### What to work on
Rewrite the rows below with every "Zombie" changed to "Undead" and nothing else altered.

Rows from a pointing dataset
◇ ◇ ◇ ◇ ◇ ◇ ◇
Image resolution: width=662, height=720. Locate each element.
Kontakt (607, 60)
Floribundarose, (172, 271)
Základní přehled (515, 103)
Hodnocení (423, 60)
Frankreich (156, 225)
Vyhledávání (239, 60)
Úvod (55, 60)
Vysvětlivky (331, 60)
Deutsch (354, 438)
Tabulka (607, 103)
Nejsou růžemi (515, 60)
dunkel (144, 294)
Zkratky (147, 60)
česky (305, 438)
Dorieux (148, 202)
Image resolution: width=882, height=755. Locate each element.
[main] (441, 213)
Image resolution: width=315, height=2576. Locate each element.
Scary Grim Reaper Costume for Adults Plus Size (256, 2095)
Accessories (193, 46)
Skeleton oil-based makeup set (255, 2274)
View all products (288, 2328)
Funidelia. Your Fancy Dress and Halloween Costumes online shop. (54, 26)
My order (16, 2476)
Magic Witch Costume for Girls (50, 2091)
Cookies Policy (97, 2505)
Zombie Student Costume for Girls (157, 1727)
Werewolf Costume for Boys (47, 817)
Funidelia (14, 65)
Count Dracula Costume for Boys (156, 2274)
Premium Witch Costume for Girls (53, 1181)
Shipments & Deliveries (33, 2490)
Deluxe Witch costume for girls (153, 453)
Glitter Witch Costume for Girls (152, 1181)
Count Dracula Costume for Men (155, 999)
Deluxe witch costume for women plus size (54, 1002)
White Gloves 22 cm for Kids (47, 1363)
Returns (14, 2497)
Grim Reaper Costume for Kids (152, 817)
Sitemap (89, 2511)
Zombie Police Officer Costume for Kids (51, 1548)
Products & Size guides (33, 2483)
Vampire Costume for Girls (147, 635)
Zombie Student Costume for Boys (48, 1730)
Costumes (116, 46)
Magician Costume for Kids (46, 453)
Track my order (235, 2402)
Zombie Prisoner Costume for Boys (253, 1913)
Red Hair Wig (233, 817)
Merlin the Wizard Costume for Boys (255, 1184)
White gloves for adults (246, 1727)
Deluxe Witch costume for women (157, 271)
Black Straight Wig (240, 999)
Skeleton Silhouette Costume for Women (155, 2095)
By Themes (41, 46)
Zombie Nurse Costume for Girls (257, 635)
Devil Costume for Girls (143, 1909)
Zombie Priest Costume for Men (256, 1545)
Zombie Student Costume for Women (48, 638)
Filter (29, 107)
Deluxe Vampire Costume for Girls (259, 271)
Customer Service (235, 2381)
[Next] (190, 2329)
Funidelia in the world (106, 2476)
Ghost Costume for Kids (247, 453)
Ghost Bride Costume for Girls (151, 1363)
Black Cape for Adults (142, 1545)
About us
◇ ◇ ◇ ◇ ◇ ◇ ◇
### Reply
Image resolution: width=662, height=720. Locate each element.
Kontakt (607, 60)
Floribundarose, (172, 271)
Základní přehled (515, 103)
Hodnocení (423, 60)
Frankreich (156, 225)
Vyhledávání (239, 60)
Úvod (55, 60)
Vysvětlivky (331, 60)
Deutsch (354, 438)
Tabulka (607, 103)
Nejsou růžemi (515, 60)
dunkel (144, 294)
Zkratky (147, 60)
česky (305, 438)
Dorieux (148, 202)
Image resolution: width=882, height=755. Locate each element.
[main] (441, 213)
Image resolution: width=315, height=2576. Locate each element.
Scary Grim Reaper Costume for Adults Plus Size (256, 2095)
Accessories (193, 46)
Skeleton oil-based makeup set (255, 2274)
View all products (288, 2328)
Funidelia. Your Fancy Dress and Halloween Costumes online shop. (54, 26)
My order (16, 2476)
Magic Witch Costume for Girls (50, 2091)
Cookies Policy (97, 2505)
Undead Student Costume for Girls (157, 1727)
Werewolf Costume for Boys (47, 817)
Funidelia (14, 65)
Count Dracula Costume for Boys (156, 2274)
Premium Witch Costume for Girls (53, 1181)
Shipments & Deliveries (33, 2490)
Deluxe Witch costume for girls (153, 453)
Glitter Witch Costume for Girls (152, 1181)
Count Dracula Costume for Men (155, 999)
Deluxe witch costume for women plus size (54, 1002)
White Gloves 22 cm for Kids (47, 1363)
Returns (14, 2497)
Grim Reaper Costume for Kids (152, 817)
Sitemap (89, 2511)
Undead Police Officer Costume for Kids (51, 1548)
Products & Size guides (33, 2483)
Vampire Costume for Girls (147, 635)
Undead Student Costume for Boys (48, 1730)
Costumes (116, 46)
Magician Costume for Kids (46, 453)
Track my order (235, 2402)
Undead Prisoner Costume for Boys (253, 1913)
Red Hair Wig (233, 817)
Merlin the Wizard Costume for Boys (255, 1184)
White gloves for adults (246, 1727)
Deluxe Witch costume for women (157, 271)
Black Straight Wig (240, 999)
Skeleton Silhouette Costume for Women (155, 2095)
By Themes (41, 46)
Undead Nurse Costume for Girls (257, 635)
Devil Costume for Girls (143, 1909)
Undead Priest Costume for Men (256, 1545)
Undead Student Costume for Women (48, 638)
Filter (29, 107)
Deluxe Vampire Costume for Girls (259, 271)
Customer Service (235, 2381)
[Next] (190, 2329)
Funidelia in the world (106, 2476)
Ghost Costume for Kids (247, 453)
Ghost Bride Costume for Girls (151, 1363)
Black Cape for Adults (142, 1545)
About us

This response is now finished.